### What this task involves:
Would you retype exactly the lines below, from the one containing "Instruction: Open the Support page" through the end of the entries, both ends included, but not the pictures?
** Data for processing follows **
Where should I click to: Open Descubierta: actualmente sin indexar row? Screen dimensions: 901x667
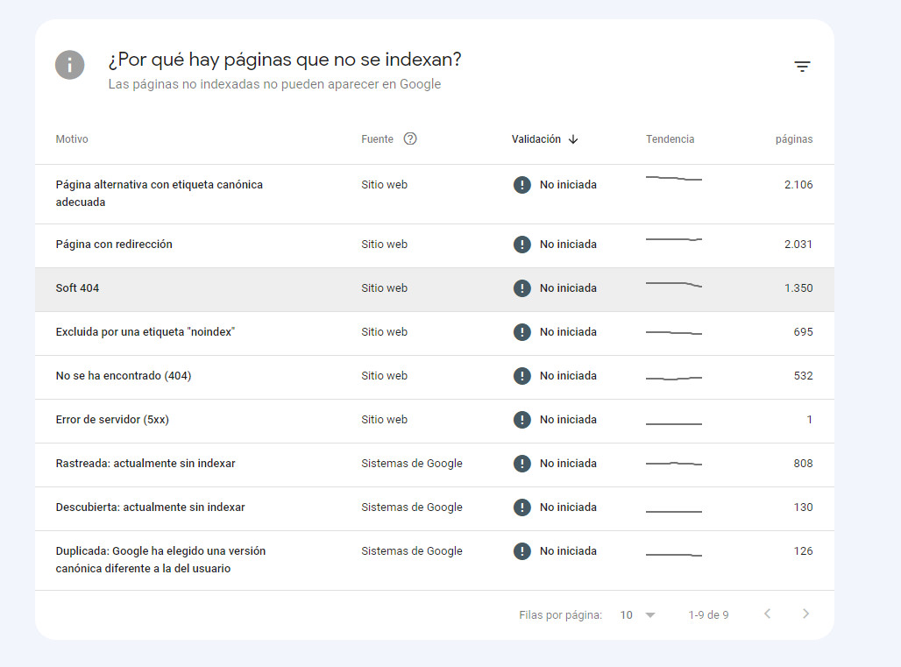click(150, 507)
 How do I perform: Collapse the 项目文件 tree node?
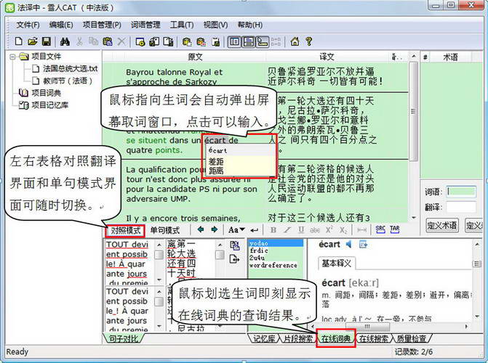[x=14, y=57]
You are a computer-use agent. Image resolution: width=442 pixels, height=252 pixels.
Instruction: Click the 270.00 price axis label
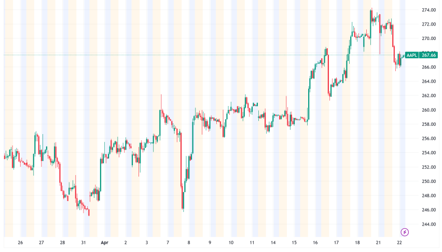click(x=428, y=38)
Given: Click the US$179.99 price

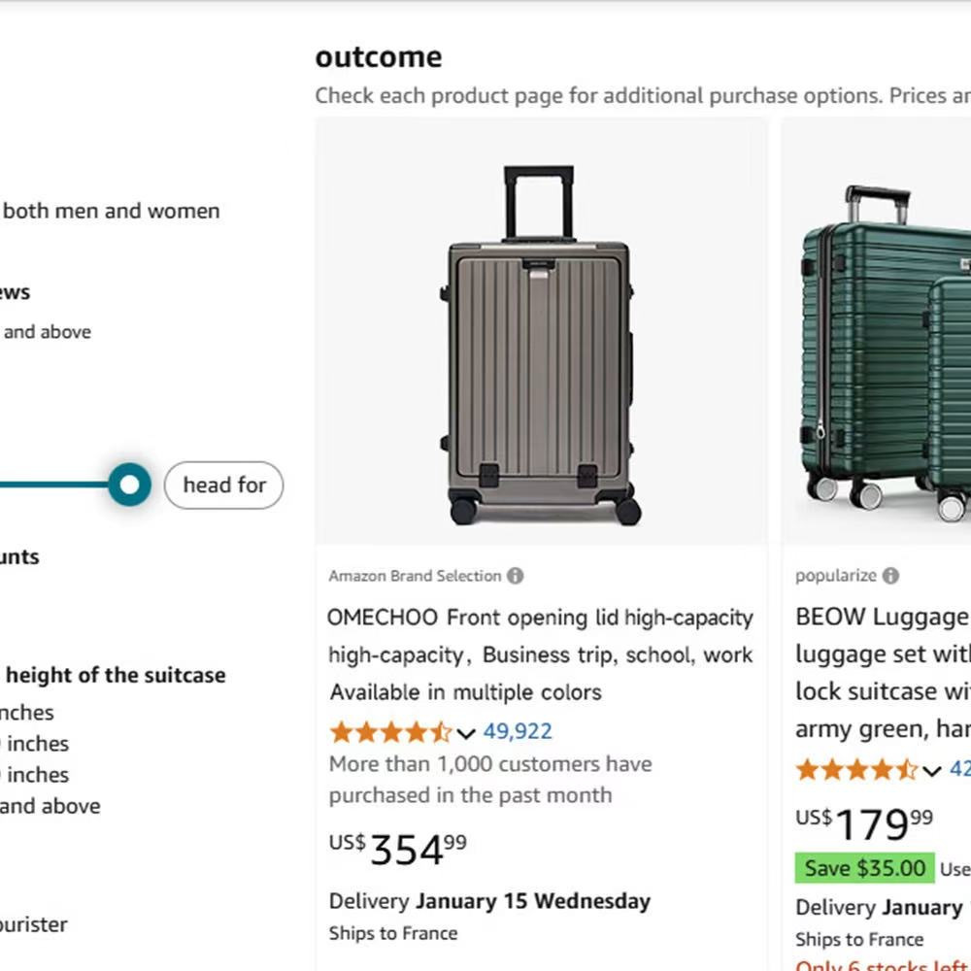Looking at the screenshot, I should 864,824.
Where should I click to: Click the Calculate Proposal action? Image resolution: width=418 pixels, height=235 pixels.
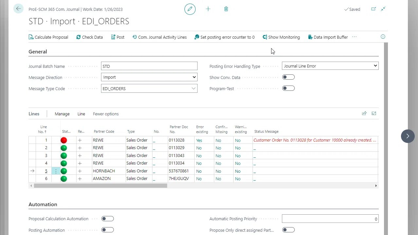[x=48, y=37]
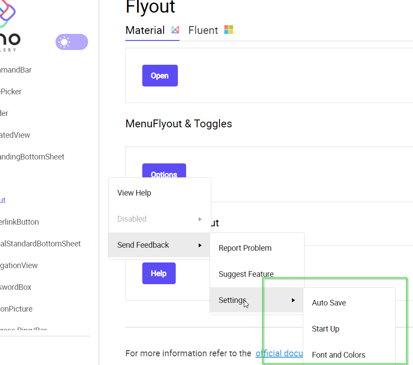Select the Material tab
The image size is (413, 365).
click(x=145, y=30)
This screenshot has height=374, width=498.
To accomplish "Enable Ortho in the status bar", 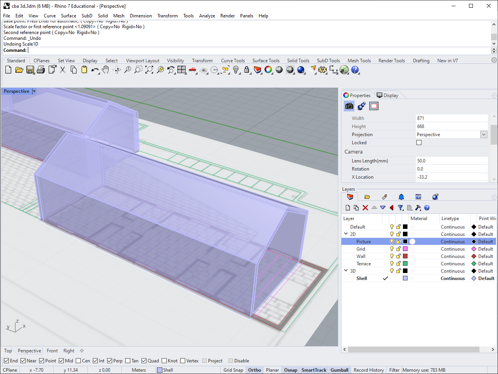I will [254, 370].
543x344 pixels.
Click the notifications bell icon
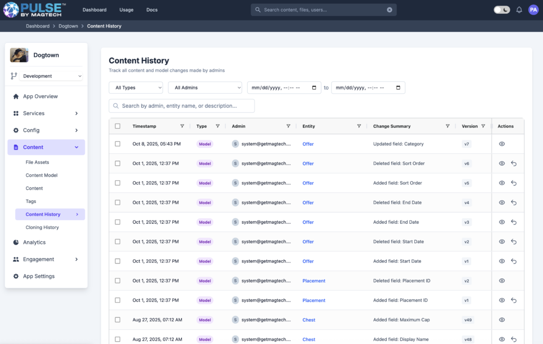coord(519,10)
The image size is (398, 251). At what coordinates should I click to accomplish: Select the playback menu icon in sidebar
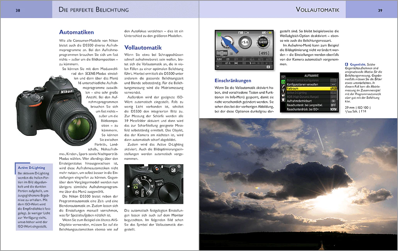coord(283,77)
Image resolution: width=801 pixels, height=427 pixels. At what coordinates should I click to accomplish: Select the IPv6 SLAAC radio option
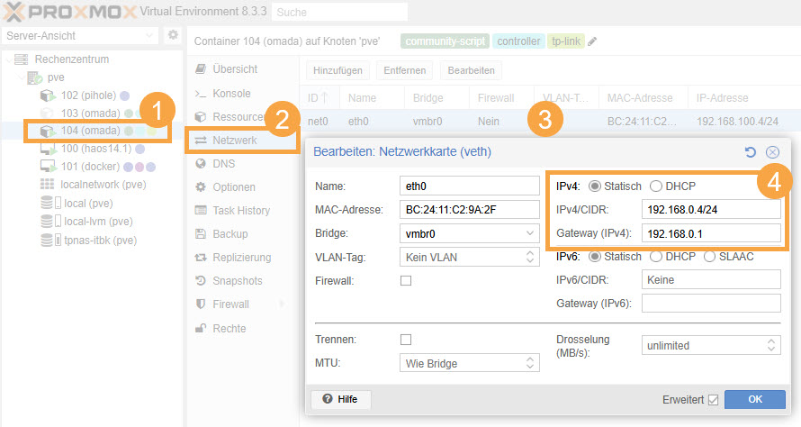710,257
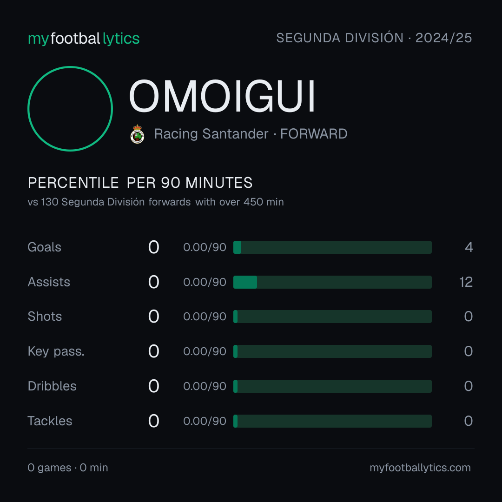Click the Segunda División 2024/25 label
502x502 pixels.
374,38
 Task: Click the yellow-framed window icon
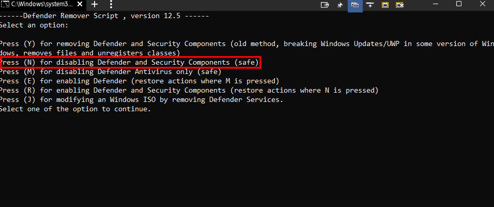tap(385, 5)
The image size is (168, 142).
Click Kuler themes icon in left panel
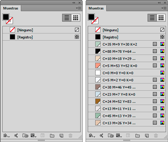tap(16, 136)
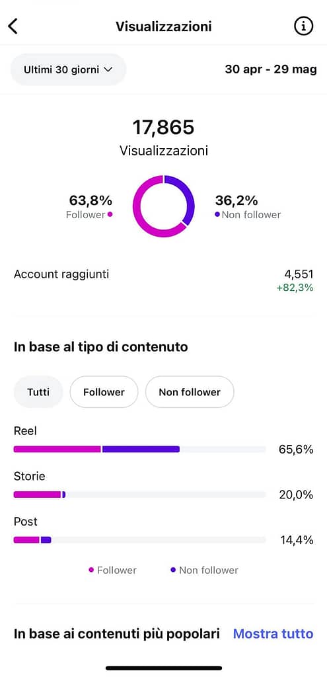The height and width of the screenshot is (677, 327).
Task: Click the bottom Follower legend dot
Action: [91, 570]
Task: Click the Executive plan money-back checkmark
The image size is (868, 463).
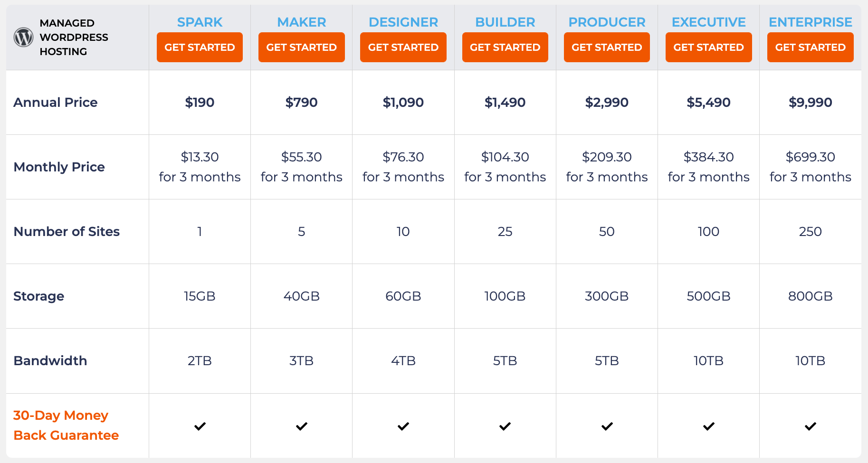Action: [x=709, y=426]
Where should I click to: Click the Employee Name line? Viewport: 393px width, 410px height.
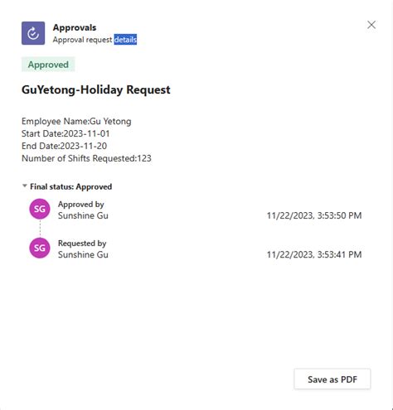click(x=76, y=121)
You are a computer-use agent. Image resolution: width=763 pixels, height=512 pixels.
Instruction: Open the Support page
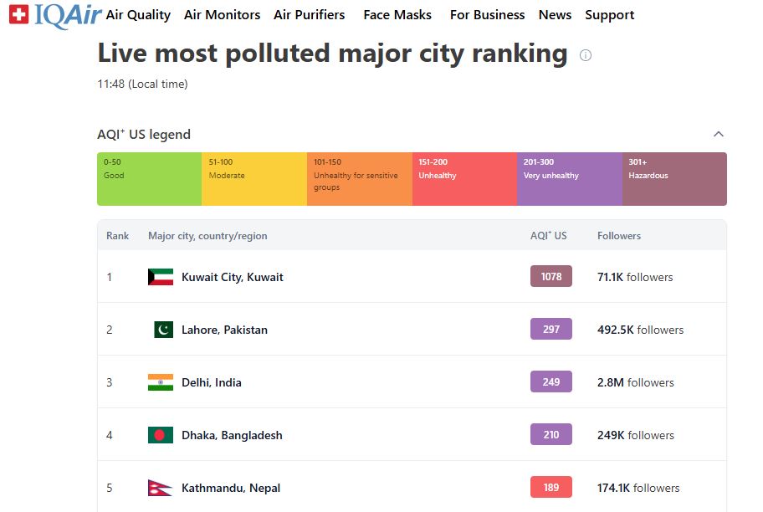point(609,15)
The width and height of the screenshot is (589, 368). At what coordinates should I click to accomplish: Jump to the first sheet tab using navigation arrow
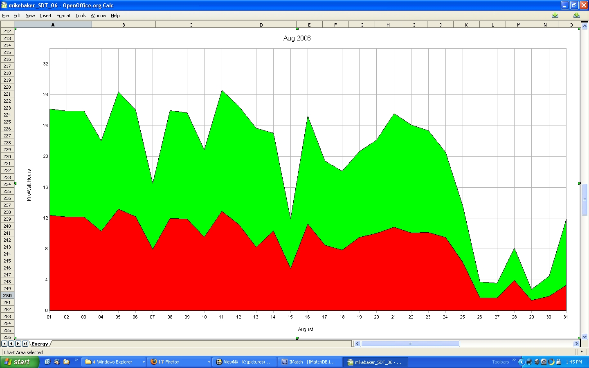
** End of Data for processing **
### Result of this exercise:
Instruction: Open the Support page
point(609,15)
The width and height of the screenshot is (589, 368). At what coordinates should I click to accomplish: Jump to the first sheet tab using navigation arrow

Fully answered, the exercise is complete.